L’OBJET DE LA REQUÊTE
[4] Le travailleur allègue plusieurs erreurs constituant des vices de fond de nature à invalider la décision rendue. Il allègue également la survenance d’un fait nouveau et demande donc de réviser la décision rendue le 19 novembre 2008 et de déterminer que son revenu brut aux fins du calcul de l’indemnité de remplacement du revenu à verser s’établit à 35 976,56 $.
LES FAITS ET L’ARGUMENTATION DES PARTIES
[5] Le CSST, tant dans sa décision initiale que celle rendue à la suite d’une révision administrative, a déterminé que le montant du revenu brut aux fins du calcul de l’indemnité de remplacement du revenu du travailleur s’établit à 55 438,53 $.
[6] Le Tribunal a accueilli la requête de l’employeur et a établi le montant à 20 508,56 $.
[7] À la suite de la décision rendue, la Commission de la Construction du Québec, alors qu’elle faisait enquête sur le nombre d’heures effectuées par le travailleur au moment de l’audience, a reconnu 248 heures supplémentaires au carnet d’apprentissage du travailleur, faisant en sorte qu’il avait le nombre d’heures nécessaires pour se présenter à l’examen de qualification du métier de couvreur. Il s’est présenté à cet examen en date du 27 avril 2009 et l’a réussi.
[8] Le travailleur soumet qu’il s’agit ici d’un fait nouveau au sens du premier alinéa de l’article 429.56 de la Loi.
[9] L’employeur ne conteste pas être en présence d’un fait nouveau qui donne ouverture à une révision de la décision rendue. Étant donné que la Commission des lésions professionnelles estime elle aussi, pour les motifs qui seront exposés, être en présence d’un fait nouveau donnant ouverture à une nouvelle décision, seul ce motif de révision sera analysé.
L’AVIS DES MEMBRES
[10] Monsieur Réjean Lemire, membre issu des associations syndicales, et monsieur Alain Allaire, membre issu des associations d’employeurs, sont d’avis d’accueillir la requête en révision du travailleur. Le fait que le nombre d’heures travaillées ait été modifié, faisant en sorte que le travailleur ait pu obtenir sa qualification, constitue un fait nouveau susceptible de justifier une décision différente. Comme l’enquête a été complétée après l’audience tenue par le Tribunal, cet élément de preuve n’était pas disponible à ce moment-là.
LES MOTIFS DE LA DÉCISION
[11] L’article 429.56 de la Loi permet à la Commission des lésions professionnelles de réviser ou révoquer une décision qu’elle a rendue.
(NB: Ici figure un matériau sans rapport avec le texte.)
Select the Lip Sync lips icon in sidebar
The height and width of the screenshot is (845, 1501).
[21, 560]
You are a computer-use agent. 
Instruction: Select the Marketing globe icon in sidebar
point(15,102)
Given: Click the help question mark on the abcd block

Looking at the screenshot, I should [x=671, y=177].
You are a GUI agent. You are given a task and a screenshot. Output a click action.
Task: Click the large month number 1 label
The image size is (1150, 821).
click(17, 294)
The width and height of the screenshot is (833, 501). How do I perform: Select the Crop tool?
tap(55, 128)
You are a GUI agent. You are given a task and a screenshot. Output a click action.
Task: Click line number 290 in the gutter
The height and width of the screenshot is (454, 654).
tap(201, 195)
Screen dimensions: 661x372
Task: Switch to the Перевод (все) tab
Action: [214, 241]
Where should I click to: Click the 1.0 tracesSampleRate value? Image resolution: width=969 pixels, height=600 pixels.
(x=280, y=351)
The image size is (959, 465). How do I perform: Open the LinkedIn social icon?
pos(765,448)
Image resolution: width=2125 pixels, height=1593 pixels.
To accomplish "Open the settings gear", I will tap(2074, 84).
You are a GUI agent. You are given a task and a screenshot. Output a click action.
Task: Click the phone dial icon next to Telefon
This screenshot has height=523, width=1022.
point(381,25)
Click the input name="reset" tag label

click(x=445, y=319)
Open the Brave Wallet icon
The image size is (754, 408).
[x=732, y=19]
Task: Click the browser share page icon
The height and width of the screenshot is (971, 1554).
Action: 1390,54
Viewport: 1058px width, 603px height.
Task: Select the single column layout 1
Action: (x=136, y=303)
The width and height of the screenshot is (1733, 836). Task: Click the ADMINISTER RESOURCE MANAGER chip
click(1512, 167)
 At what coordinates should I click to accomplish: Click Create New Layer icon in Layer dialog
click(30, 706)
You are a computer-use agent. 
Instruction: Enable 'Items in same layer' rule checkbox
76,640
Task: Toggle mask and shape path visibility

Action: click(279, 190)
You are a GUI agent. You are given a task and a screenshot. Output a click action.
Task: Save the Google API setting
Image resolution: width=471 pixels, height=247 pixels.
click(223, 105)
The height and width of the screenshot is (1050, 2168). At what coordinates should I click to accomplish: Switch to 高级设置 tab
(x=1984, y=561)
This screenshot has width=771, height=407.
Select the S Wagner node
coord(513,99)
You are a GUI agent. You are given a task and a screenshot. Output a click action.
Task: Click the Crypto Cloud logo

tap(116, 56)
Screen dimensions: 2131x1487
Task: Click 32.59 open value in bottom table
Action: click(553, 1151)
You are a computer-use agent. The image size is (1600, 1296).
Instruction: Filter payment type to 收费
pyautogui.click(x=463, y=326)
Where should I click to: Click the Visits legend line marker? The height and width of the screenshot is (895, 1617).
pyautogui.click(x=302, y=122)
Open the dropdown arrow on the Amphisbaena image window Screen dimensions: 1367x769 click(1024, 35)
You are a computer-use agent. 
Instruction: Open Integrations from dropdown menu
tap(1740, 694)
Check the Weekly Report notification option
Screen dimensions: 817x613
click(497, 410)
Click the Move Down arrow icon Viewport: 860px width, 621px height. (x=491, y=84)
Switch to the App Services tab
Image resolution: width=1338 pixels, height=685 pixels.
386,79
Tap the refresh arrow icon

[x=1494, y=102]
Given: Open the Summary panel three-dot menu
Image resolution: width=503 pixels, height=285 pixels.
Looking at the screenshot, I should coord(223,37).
[12] Cette disposition définit les critères donnant ouverture à la révision ou la révocation d’une décision rendue par la Commission des lésions professionnelles :
429.56. La Commission des lésions professionnelles peut, sur demande, réviser ou révoquer une décision, un ordre ou une ordonnance qu'elle a rendu :
1° lorsqu'est découvert un fait nouveau qui, s'il avait été connu en temps utile, aurait pu justifier une décision différente;
2° lorsqu'une partie n'a pu, pour des raisons jugées suffisantes, se faire entendre;
3° lorsqu'un vice de fond ou de procédure est de nature à invalider la décision.
Dans le cas visé au paragraphe 3°, la décision, l'ordre ou l'ordonnance ne peut être révisé ou révoqué par le commissaire qui l'a rendu.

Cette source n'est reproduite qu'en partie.